Por Siddharth Cavale
26 Dez (Reuters) - A gestora de investimentos ativista Toms Capital Investment Management (TCIM) fez um investimento significativo na Target TGT.N, noticiou o Financial Times na sexta-feira, intensificando a pressão sobre a varejista em dificuldades após anos de desempenho inferior em comparação com seus concorrentes.
O tamanho da participação não foi divulgado e o relatório não especificou quais demandas a empresa sediada em Nova York poderá apresentar.
As ações da Target subiram 2,6% com a notícia. Suas ações perderam mais de 28% do valor este ano, depois que a rede sediada em Minneapolis registrou três trimestres consecutivos de queda nas vendas comparáveis (link). Em agosto, a varejista nomeou (link) o veterano executivo da empresa Michael Fiddelke para reativar o crescimento, em um momento em que os negócios enfrentam pressão devido a orçamentos familiares apertados e incertezas tarifárias.
"Mantemos um diálogo regular com a comunidade de investidores. A principal prioridade da Target é retomar o crescimento", afirmou a Target em comunicado à Reuters na sexta-feira. A TCIM não respondeu aos pedidos de comentários.
O fundo de hedge TCIM é uma entidade relativamente desconhecida no setor varejista, mas recentemente ganhou destaque após adquirir uma participação na Kenvue, fabricante do Tylenol, antes de sua venda (link) para a Kimberly-Clark KMB.N no mês passado por US$ 40 bilhões. Também pressionou por mudanças na fabricante de Pringles, Kellanova, e na US Steel.
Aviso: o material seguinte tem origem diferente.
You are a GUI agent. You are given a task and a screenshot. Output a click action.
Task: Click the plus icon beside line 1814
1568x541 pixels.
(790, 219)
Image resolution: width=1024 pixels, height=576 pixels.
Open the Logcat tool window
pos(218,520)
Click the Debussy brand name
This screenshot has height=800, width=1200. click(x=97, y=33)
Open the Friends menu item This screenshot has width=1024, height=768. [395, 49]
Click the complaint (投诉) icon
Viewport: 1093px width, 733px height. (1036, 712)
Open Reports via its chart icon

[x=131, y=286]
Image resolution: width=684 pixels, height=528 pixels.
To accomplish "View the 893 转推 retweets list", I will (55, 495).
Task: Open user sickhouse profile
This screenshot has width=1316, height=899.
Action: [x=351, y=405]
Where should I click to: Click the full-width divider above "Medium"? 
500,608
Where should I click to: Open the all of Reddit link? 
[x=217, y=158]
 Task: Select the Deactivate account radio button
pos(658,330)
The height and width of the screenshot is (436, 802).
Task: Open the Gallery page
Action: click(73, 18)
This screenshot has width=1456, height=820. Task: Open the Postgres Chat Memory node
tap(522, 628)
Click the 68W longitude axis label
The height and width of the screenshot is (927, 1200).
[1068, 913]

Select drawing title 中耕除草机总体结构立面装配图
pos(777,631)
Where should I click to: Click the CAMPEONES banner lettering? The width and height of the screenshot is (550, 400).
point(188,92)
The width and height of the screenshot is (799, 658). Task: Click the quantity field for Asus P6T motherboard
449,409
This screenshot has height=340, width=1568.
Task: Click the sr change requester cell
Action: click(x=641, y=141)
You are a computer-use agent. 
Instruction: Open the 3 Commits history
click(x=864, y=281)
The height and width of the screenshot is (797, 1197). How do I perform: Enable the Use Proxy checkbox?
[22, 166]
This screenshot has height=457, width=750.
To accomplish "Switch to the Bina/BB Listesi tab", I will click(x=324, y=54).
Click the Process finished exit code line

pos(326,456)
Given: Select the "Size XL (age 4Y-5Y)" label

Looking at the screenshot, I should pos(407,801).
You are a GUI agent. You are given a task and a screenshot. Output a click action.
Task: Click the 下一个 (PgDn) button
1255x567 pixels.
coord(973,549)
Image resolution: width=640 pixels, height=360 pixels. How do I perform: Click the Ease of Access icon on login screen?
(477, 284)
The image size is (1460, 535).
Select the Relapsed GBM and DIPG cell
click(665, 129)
Para Fiddelke, a participação ativista representa seu primeiro grande teste antes de assumir o cargo de presidente-executivo em fevereiro. Sua nomeação já gerou preocupações entre os investidores, visto que ele continuará se reportando ao atual presidente-executivo, Brian Cornell, que deverá se tornar presidente executivo do conselho. Essa estrutura tem sido alvo de críticas, com o grupo ativista de acionistas sem fins lucrativos The Accountability Board apresentando uma proposta em outubro, na qual insta a Target a nomear um presidente independente.
"Para nós, esta (participação da TCIM) indica que os investidores estão ávidos por mudanças e significa que nossa proposta de acionistas provavelmente tem uma chance ainda maior de ser aprovada", disse Matt Prescott, presidente do Accountability Board, que detém ações da Target.
Para ajudar a acalmar as preocupações dos investidores e revitalizar seus negócios, a Target anunciou planos para investir mais US$ 1 bilhão em 2026 na abertura de novas lojas e na reforma das existentes. A empresa, que opera quase 2.000 lojas, também cortou (link) 1.800 funções corporativas como parte de uma reestruturação mais ampla.
A iniciativa da TCIM não será o primeiro encontro da Target com um investidor ativista. Em 2009, a empresa travou uma disputa acirrada por procuração com Bill Ackman, da Pershing Square, que buscava assentos no conselho para aprovar uma cisão imobiliária em meio à queda nos lucros.
Apesar da participação considerável de Ackman, os acionistas rejeitaram (link) seu plano e apoiaram os membros atuais da Target. A Pershing Square não respondeu imediatamente a um pedido de comentário.
Segundo análise feita por Michael Lasser, analista da UBS, antes da divulgação dos resultados da Target em novembro, a Target detém cerca de 75% de seus imóveis, incluindo o terreno.
Neil Saunders, diretor-geral da empresa de pesquisa de varejo GlobalData, afirmou que uma venda semelhante de imóveis no cenário atual traria apenas ganhos de curto prazo. O que a Target precisa, argumentou ele, é de uma reformulação de seus produtos, lojas, preços e métodos de venda.
"Isso só pode ser alcançado focando nos fundamentos do varejo. Jogos financeiros e monetização não levam a Target na direção certa e podem acabar sendo uma distração e um incômodo para a administração", escreveu ele em um email.